The first two books of the Ibis trilogy, Sea of Poppies and River of Smoke, will perhaps be remembered best for the dexterous way Amitav Ghosh has used English. What was spoken among Anglo-Indians in Calcutta was different from Parsees in Mumbai, the Chinese in Canton and the pidgin spoken by lascars or sailors in ships. Nobody has ever brought out this vividness in such detail as Ghosh. The point that readers may miss is that it is built around one of the bloodiest trade disputes of all time — opium.
For almost 50 years, opium filled the coffers of East India Company and its shareholders. It was grown in its dominions in Bengal (the area that now forms the state of Bihar) and Malwa, and was processed in its factory at Patna. The merchant ships, British as well as Indian, carried it to China. The intoxicant could not be legally traded; so the merchants brought the consignments surreptitiously to Canton, from where it was sent to mainland China by native smugglers. No non-Chinese could go beyond Canton. The riches they made were fabulous. Silver was what they accepted as payment for the opium. It was in Canton, at the peak of the opium trade, that the diversified conglomerate Jardine Matheson was born in 1832, founded by William Jardine and James Matheson.

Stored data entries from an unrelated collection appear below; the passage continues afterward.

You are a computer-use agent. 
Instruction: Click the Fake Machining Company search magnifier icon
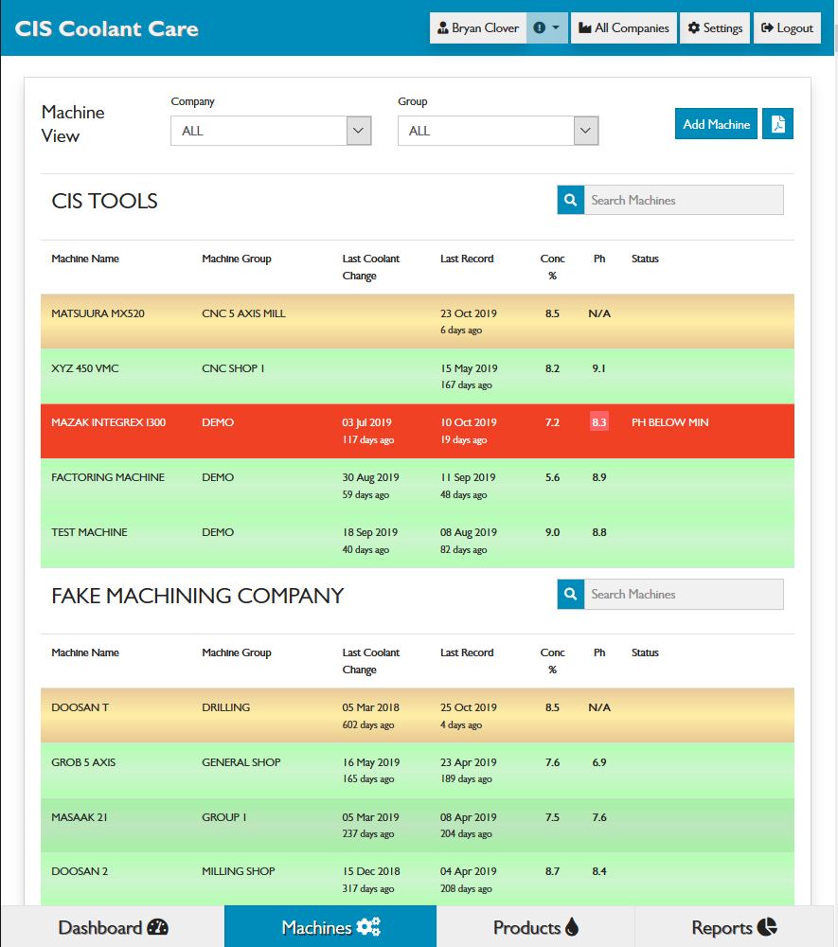[570, 594]
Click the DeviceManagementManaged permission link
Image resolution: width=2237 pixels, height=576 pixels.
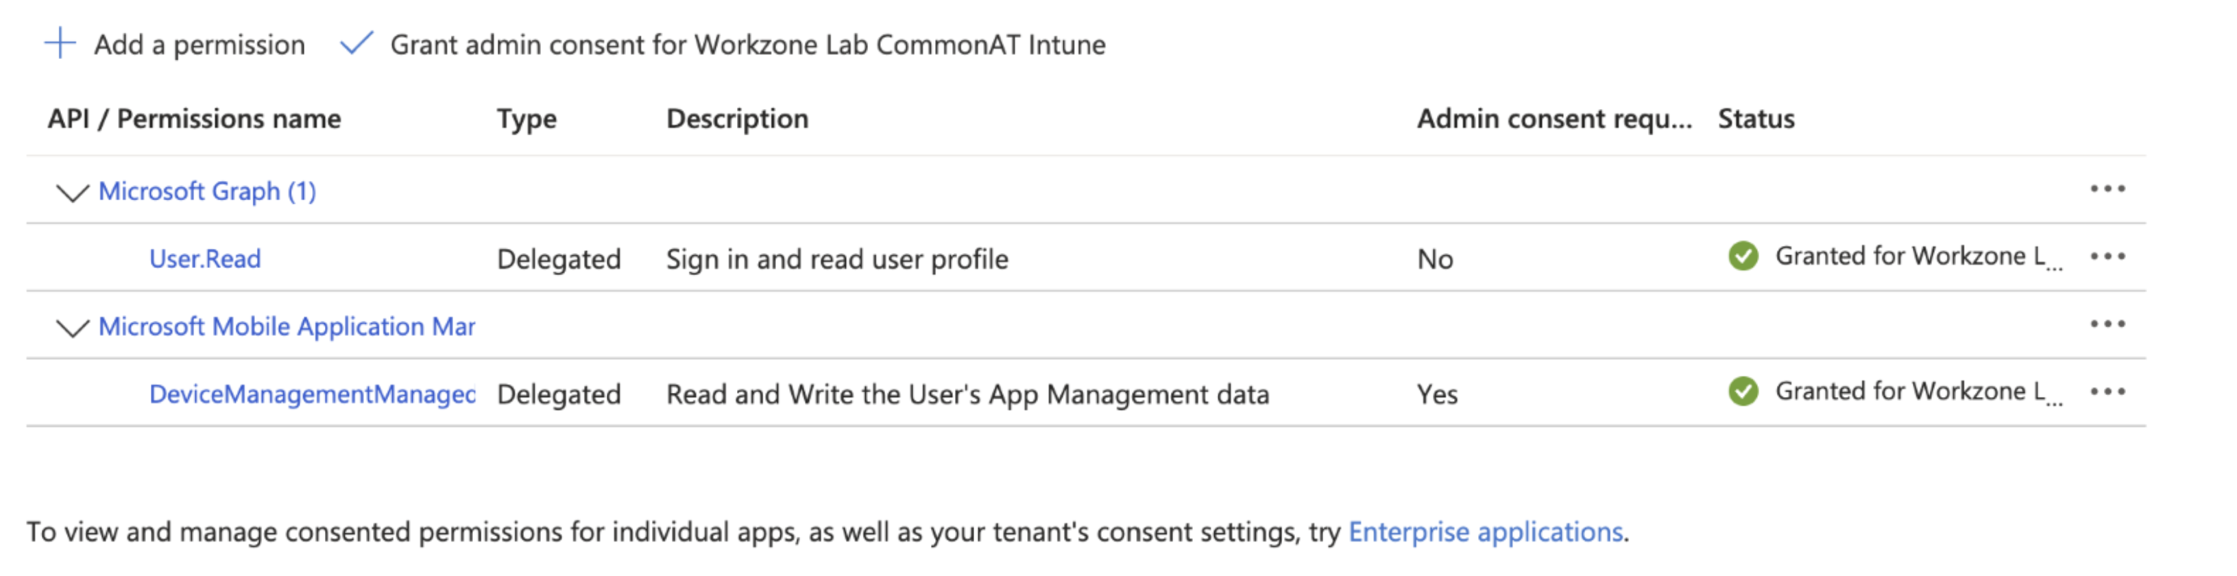pyautogui.click(x=312, y=394)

The Qing dynasty that ruled over China did not look favourably upon the opium trade. It had drained the country of a lot of silver and an alarmingly high population was addicted to the drug. The Mandarins accused East India Company of selling in large measures what was illegal in England. The merchants, on their part, argued that the principles of free trade were supreme. The confrontation escalated in 1838; some Chinese smugglers were beheaded in Canton to drive home the message. After some resistance, the merchants gave up and their opium was confiscated by the Chinese. Retribution was inevitable. An expeditionary force was sent from India in 1839 which reduced the Chinese resistance in three years. At the end of it, East India Company was allowed to restart the opium trade, and Hong Kong was given away as a gift to Victoria, the British monarch.

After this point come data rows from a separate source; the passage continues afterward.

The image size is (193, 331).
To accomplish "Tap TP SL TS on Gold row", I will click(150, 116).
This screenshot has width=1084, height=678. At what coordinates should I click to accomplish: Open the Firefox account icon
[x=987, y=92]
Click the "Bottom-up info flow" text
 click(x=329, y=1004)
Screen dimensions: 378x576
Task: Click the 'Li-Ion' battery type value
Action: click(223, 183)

One of the merchant houses to benefit was the Sassoons of Bombay. Baghdadi Jews driven out of Persia, they carried opium and yarn to China and then sailed their ships to England laden with Chinese products. The Second Opium War was fought between 1856 and 1860, which helped the merchants strengthen their presence in China. The results were disastrous for the Chinese. This was the beginning of what they call the century of humiliation. It is estimated that a third of the country’s population of around 370 million in the early 1880s was addicted to opium. Lin Zexu, the high-ranking Mandarin who took on the opium merchants, is seen as a national hero. He even wrote to Victoria about the impropriety of the opium trade. Evidently, that had no effect on the British.

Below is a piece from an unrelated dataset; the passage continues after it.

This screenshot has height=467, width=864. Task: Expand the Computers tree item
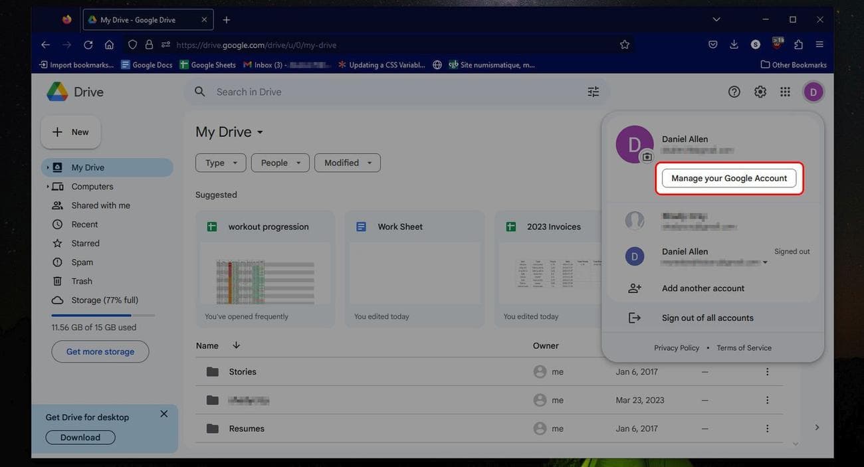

Ghosh captures the buildup to the First Opium War quite well: the debates that raged at the time between the Mandarins and the merchants, the letters that went back and forth. There are several books available on the opium trade. What Ghosh’s books will do is rekindle interest in what is perhaps the worst trade of all times. The third book of the trilogy will hopefully add to the understanding of the opium trade and its disastrous consequences.